Here each participant had his own goal. God had as His goal in the suffering of His Son to punish our sin in Him, so that the human race would not be eternally punished and damned. Judas had as his goal to gain thirty pieces of silver by betraying Jesus, thus serving his greed. The Pharisees and Caiaphas the High Priest had as their goal to shore up their longstanding honor and superiority in the eyes of the people, which had been seriously weakened by Christ’s portrayal of it as hypocrisy (Matthew 23:1-13)

Then Jesus spoke to the crowds and to His disciples, saying: “The scribes and the Pharisees have seated themselves in the chair of Moses; therefore all that they tell you, do and observe, but do not do according to their deeds; for they say things and do not do them.

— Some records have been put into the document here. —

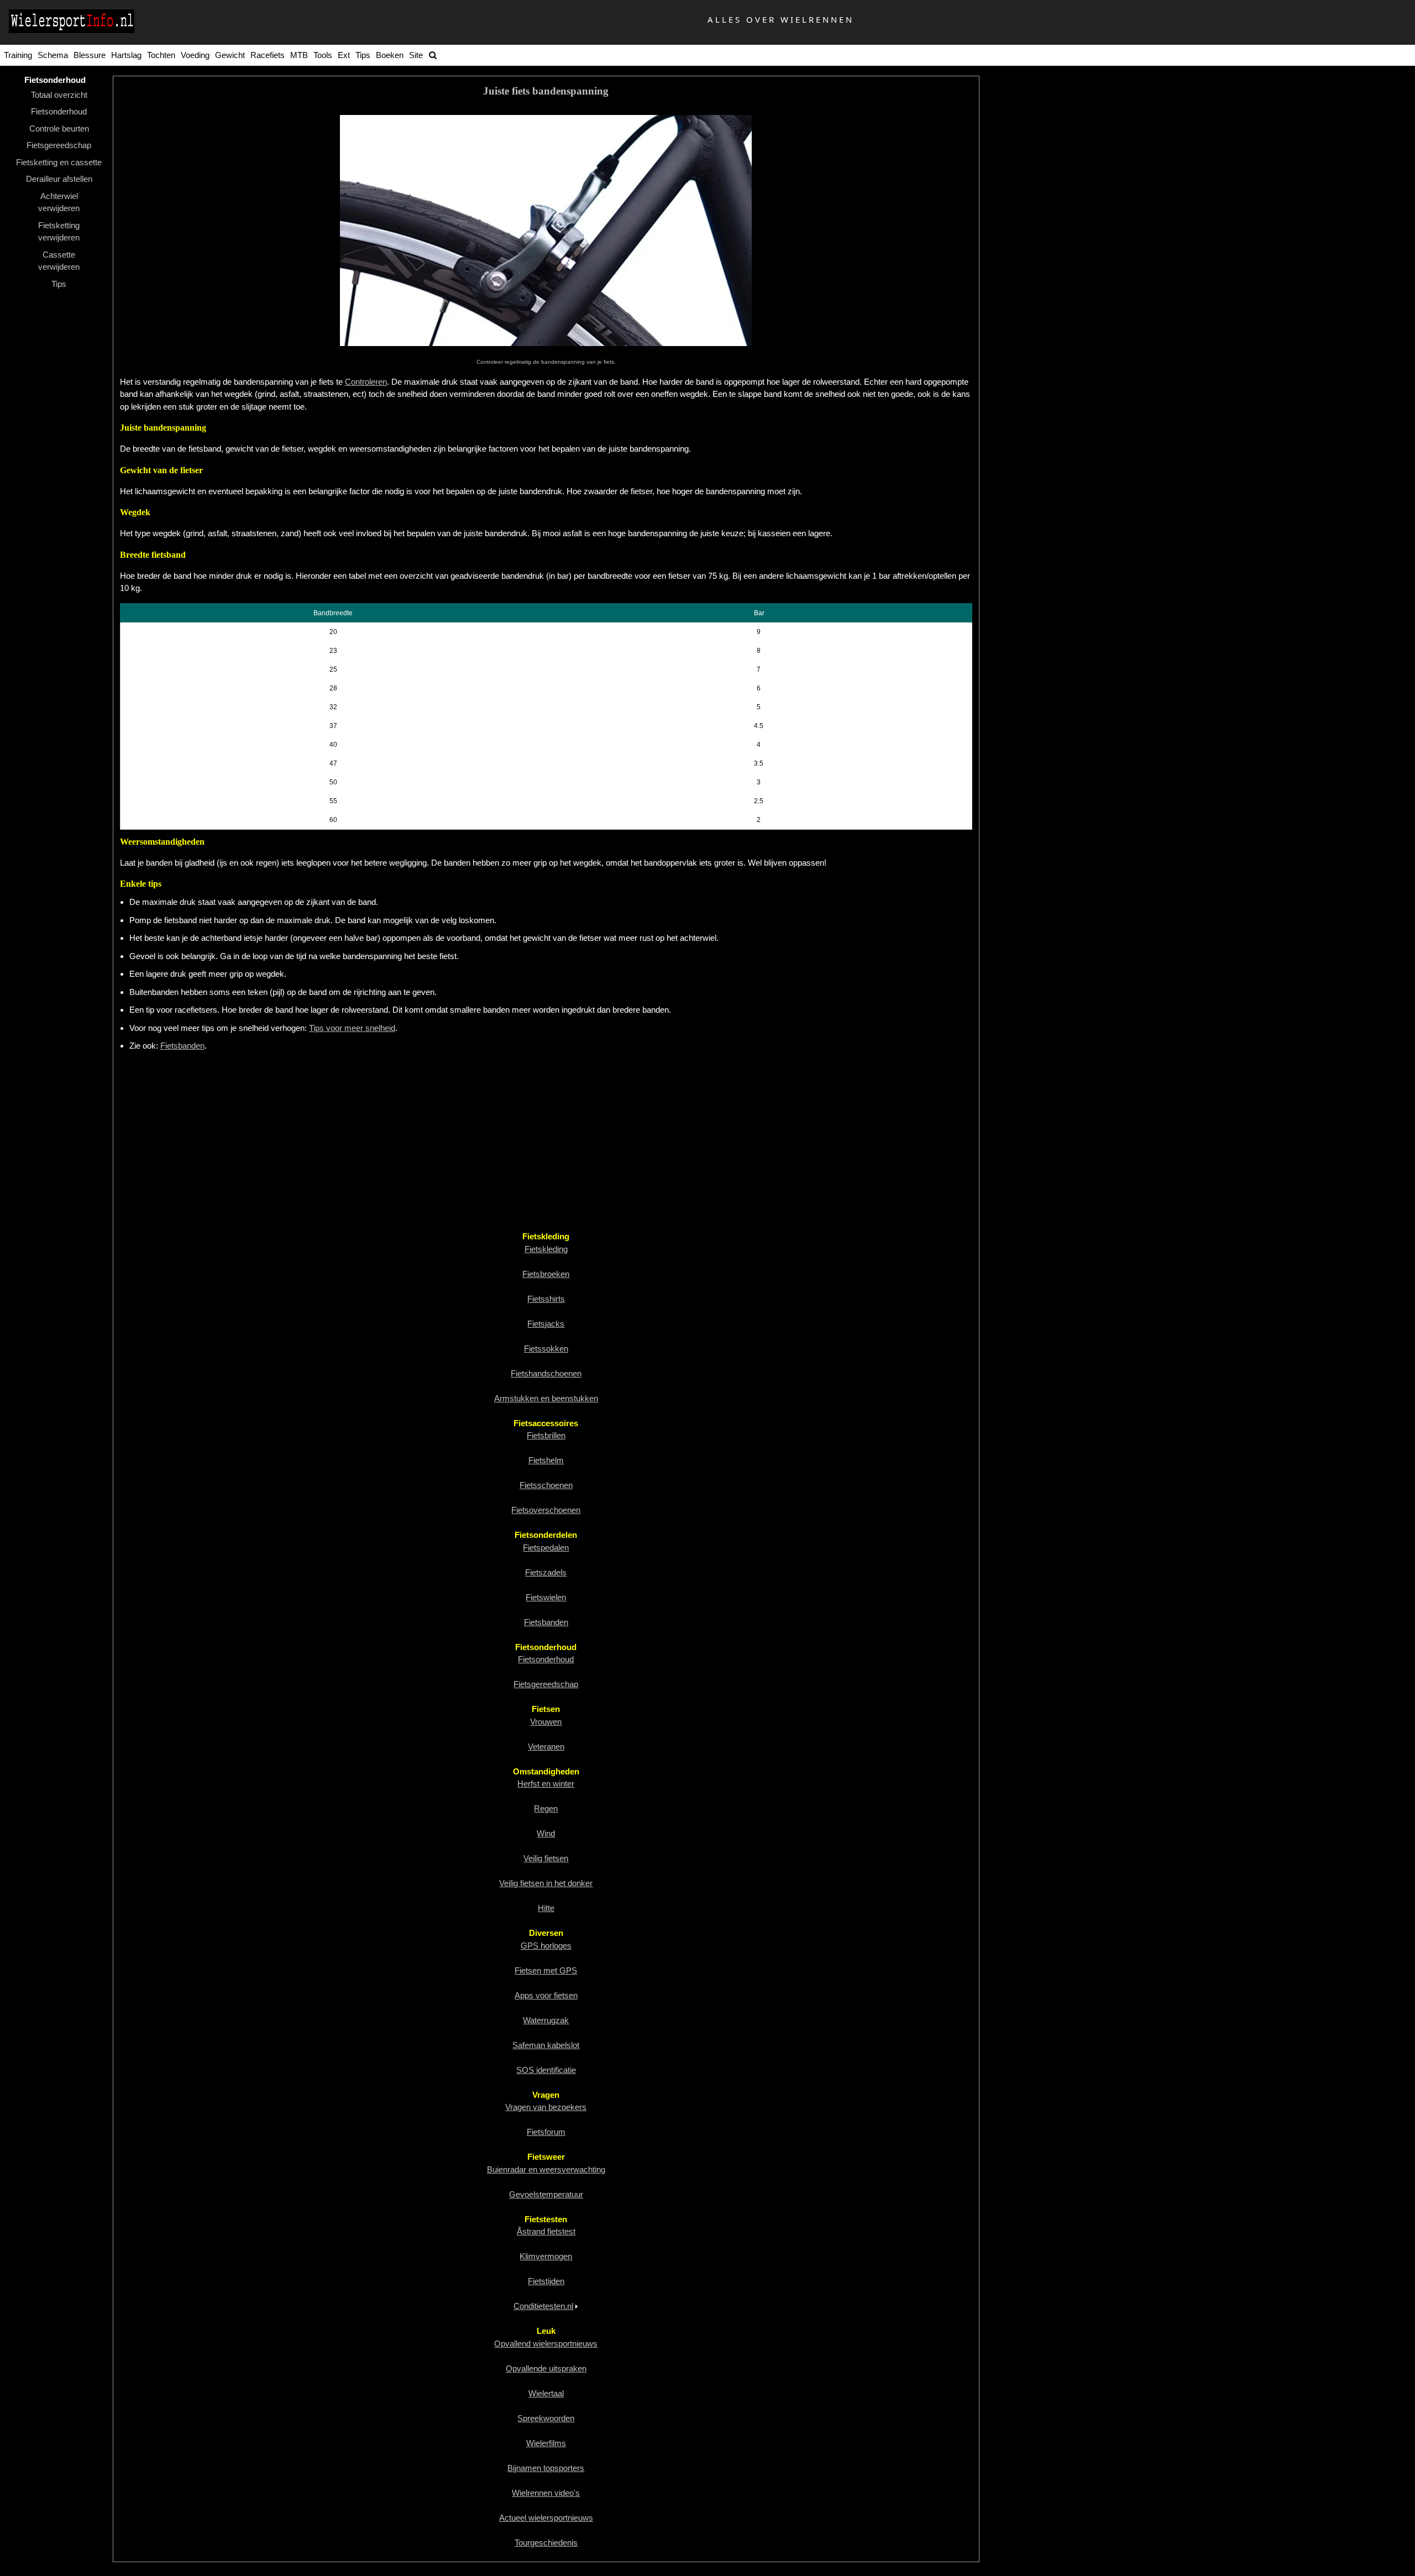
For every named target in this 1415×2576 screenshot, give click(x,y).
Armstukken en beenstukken (546, 1398)
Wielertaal (546, 2393)
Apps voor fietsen (546, 1995)
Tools (322, 55)
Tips (362, 55)
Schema (53, 55)
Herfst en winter (545, 1783)
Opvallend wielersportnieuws (546, 2343)
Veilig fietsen (545, 1858)
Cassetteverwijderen (59, 261)
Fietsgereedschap (59, 145)
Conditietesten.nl (543, 2306)
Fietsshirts (546, 1298)
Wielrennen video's (546, 2493)
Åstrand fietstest (546, 2231)
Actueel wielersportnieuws (546, 2517)
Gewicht (230, 55)
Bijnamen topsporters (545, 2468)
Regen (546, 1808)
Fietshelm (546, 1460)
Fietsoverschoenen (545, 1510)
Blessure (90, 55)
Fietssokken (546, 1348)
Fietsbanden (182, 1045)
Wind (546, 1833)
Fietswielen (546, 1597)
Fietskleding (546, 1249)
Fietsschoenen (546, 1485)
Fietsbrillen (546, 1435)
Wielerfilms (546, 2443)
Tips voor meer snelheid (352, 1028)
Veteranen (546, 1746)
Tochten (161, 55)
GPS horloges (546, 1945)
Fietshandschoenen (546, 1373)
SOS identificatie (546, 2070)
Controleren (366, 381)
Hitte (546, 1908)
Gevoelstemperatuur (546, 2194)
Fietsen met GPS (546, 1970)
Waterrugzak (546, 2020)
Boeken (389, 55)
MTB (299, 55)
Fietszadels (546, 1572)
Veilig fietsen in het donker (546, 1883)
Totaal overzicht (59, 95)
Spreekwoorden (545, 2418)
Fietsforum (546, 2132)
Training (18, 55)
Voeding (195, 55)
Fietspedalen (546, 1547)
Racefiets (267, 55)
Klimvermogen (546, 2256)
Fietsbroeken (545, 1274)
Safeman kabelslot (545, 2045)
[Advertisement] (451, 1141)
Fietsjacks (545, 1323)
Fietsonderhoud (59, 111)
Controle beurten (59, 128)
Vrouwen (546, 1721)
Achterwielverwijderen (59, 202)
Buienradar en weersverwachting (546, 2169)
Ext (344, 55)
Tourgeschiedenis (546, 2542)
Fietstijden (546, 2281)
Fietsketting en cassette (59, 162)
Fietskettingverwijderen (59, 232)
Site (416, 55)
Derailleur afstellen (59, 179)
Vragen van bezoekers (545, 2107)
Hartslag (126, 55)
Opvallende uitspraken (546, 2368)
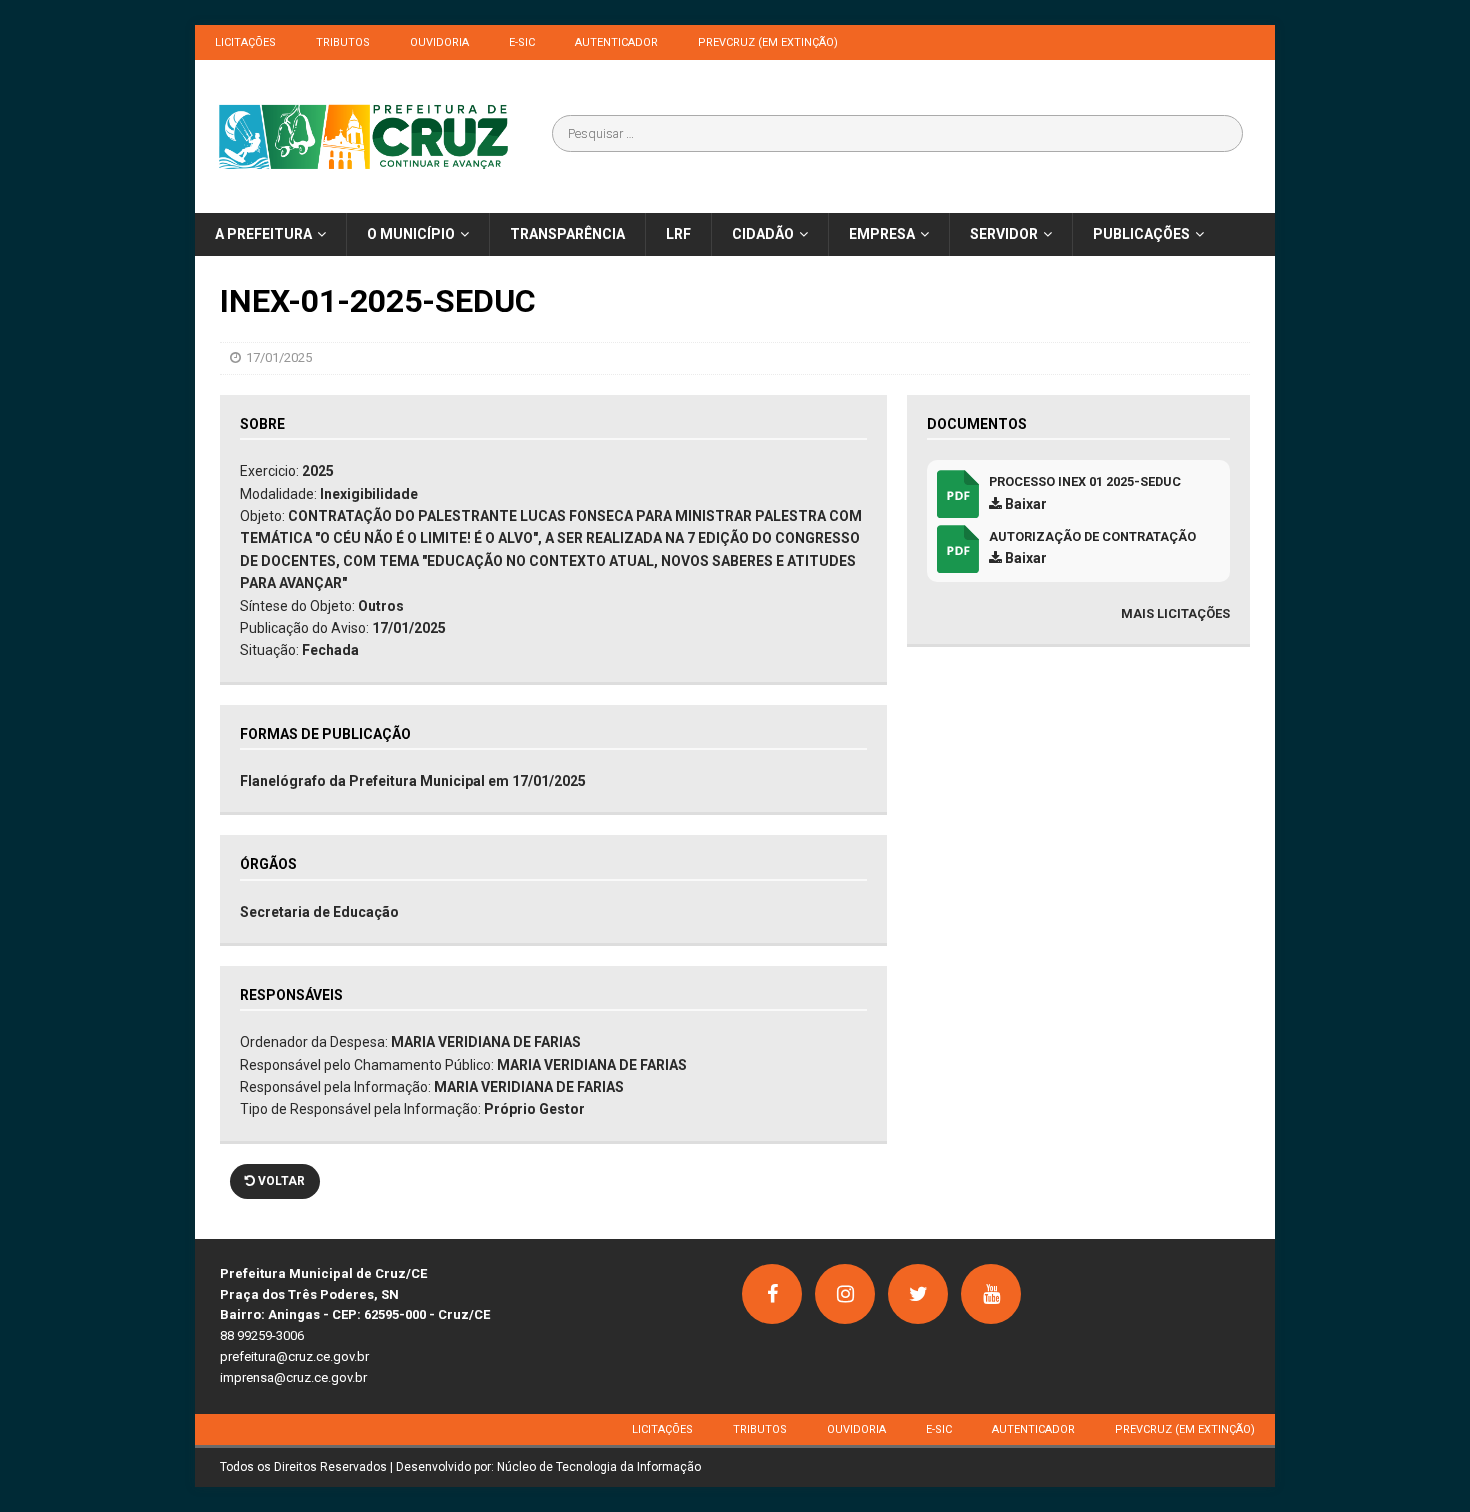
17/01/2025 (279, 357)
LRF (678, 234)
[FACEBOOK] (772, 1294)
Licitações (245, 42)
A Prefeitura (263, 234)
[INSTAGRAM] (845, 1294)
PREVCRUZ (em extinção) (768, 42)
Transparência (567, 234)
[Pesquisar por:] (897, 133)
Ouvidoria (439, 42)
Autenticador (616, 42)
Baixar (1024, 504)
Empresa (882, 234)
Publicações (1141, 234)
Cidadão (763, 234)
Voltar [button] (280, 1181)
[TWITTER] (918, 1294)
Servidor (1004, 234)
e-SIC (522, 42)
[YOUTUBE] (991, 1294)
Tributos (343, 42)
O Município (411, 234)
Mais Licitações (1175, 613)
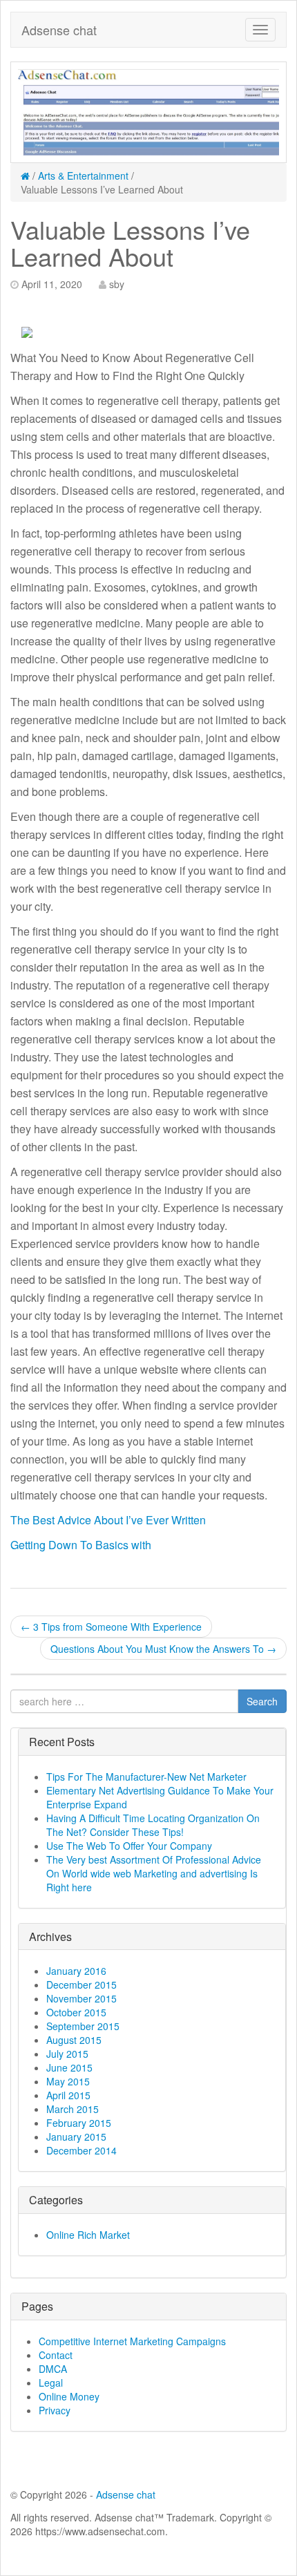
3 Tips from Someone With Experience (111, 1626)
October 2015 (76, 2012)
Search (262, 1701)
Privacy (54, 2410)
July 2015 (67, 2054)
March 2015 (72, 2109)
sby (116, 284)
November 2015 (81, 1998)
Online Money (69, 2396)
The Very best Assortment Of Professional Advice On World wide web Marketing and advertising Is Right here (153, 1873)
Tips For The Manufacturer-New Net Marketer (146, 1776)
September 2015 (82, 2026)
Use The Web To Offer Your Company (129, 1846)
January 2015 (76, 2136)
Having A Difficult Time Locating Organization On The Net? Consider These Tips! (153, 1825)
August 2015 (74, 2040)
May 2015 (68, 2081)
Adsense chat (59, 30)
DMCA (53, 2369)
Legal (51, 2382)
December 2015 (81, 1984)
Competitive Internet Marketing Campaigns (132, 2341)
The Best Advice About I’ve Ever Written (108, 1520)
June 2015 (69, 2067)
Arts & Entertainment (83, 175)
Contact (56, 2355)
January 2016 (76, 1971)
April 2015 (68, 2095)
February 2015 (78, 2123)
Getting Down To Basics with (80, 1545)
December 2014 (81, 2150)
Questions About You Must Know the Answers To (163, 1649)
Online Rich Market (88, 2235)
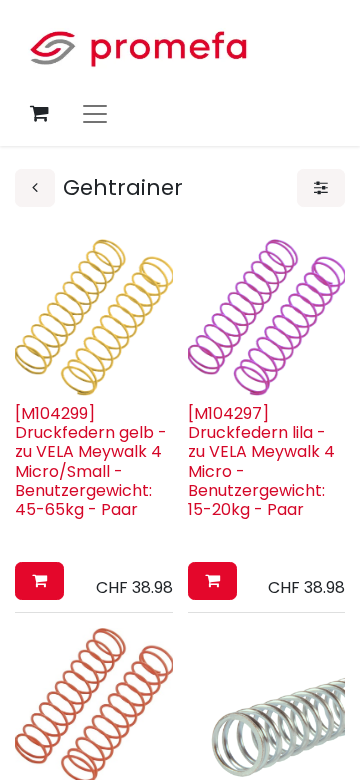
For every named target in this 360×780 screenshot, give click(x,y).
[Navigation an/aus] (95, 113)
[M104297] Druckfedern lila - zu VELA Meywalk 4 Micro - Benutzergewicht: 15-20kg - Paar (261, 461)
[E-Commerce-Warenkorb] (39, 113)
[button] (39, 581)
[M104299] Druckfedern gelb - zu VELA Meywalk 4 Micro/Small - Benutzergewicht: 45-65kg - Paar (91, 461)
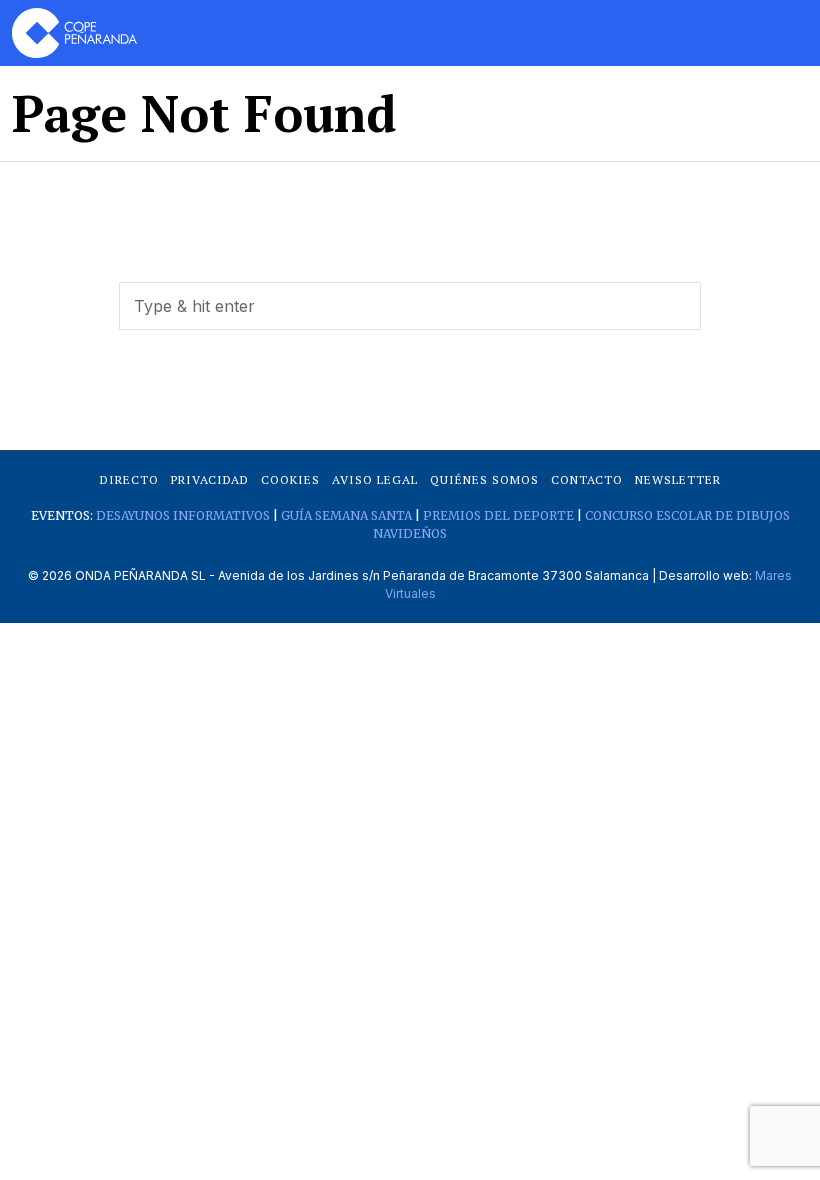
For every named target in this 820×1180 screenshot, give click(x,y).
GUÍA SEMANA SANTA (346, 515)
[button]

They tie up heavy burdens and lay them on men’s shoulders, but they themselves are unwilling to move them with so much as a finger. But they do all their deeds to be noticed by men; for they broaden their phylacteries and lengthen the tassels of their garments. They love the place of honor at banquets and the chief seats in the synagogues, and respectful greetings in the market places, and being called Rabbi by men. But do not be called Rabbi; for One is your Teacher, and you are all brothers. Do not call anyone on earth your father; for One is your Father, He who is in heaven. 10 Do not be called leaders; for One is your Leader, that is, Christ. 11 But the greatest among you shall be your servant. 12 Whoever exalts himself shall be humbled; and whoever humbles himself shall be exalted. 13 “But woe to you, scribes and Pharisees, hypocrites, because you shut off the kingdom of heaven from people; for you do not enter in yourselves, nor do you allow those who are entering to go in.

For they loved human honor more than the honor of God. They were also concerned that the Romans not come and take the Jewish people captive, and so they thought it better that one person die for the people. With this advice the High Priest that year, though he had something quite different in mind, prophesied about the very end and goal that God intended to accomplish through him and his cohorts (John 11:48-50).

47 Therefore the chief priests and the Pharisees convened a council, and were saying, “What are we doing? For this man is performing many signs. 48 If we let Him go on like this, all men will believe in Him, and the Romans will come and take away both our place and our nation.” 49 But one of them, Caiaphas, who was high priest that year, said to them, “You know nothing at all, 50 nor do you take into account that it is expedient for you that one man die for the people, and that the whole nation not perish.”

Pilate, finally, had as his goal not to fall out of favor with the Roman emperor, something with which the Pharisees had threatened him (John 19:12).

11 Jesus answered, “You would have no authority over Me, unless it had been given you from above; for this reason he who delivered Me to you has the greater sin.” 12 As a result of this Pilate made efforts to release Him, but the Jews cried out saying, “If you release this Man, you are no friend of Caesar; everyone who makes himself out to be a king opposes Caesar.”

Who now would say that God sinned by giving His Son to die and by punishing our sin in the most extreme fashion and with the most severe torment — His powerful, ever-present wrath in the soul and body of His only-begotten Son, who had willingly offered Himself as a surety, mediator, and reconciler of the human race? Who also would say that Judas, Caiaphas, the Pharisees, and Pilate did not sin by murdering Christ, who they knew had committed nothing deserving of death? For in this incident they did not have God’s goal and end in view but different goals and ends, which God did not have and which were contrary to the will of God revealed to them in His Word.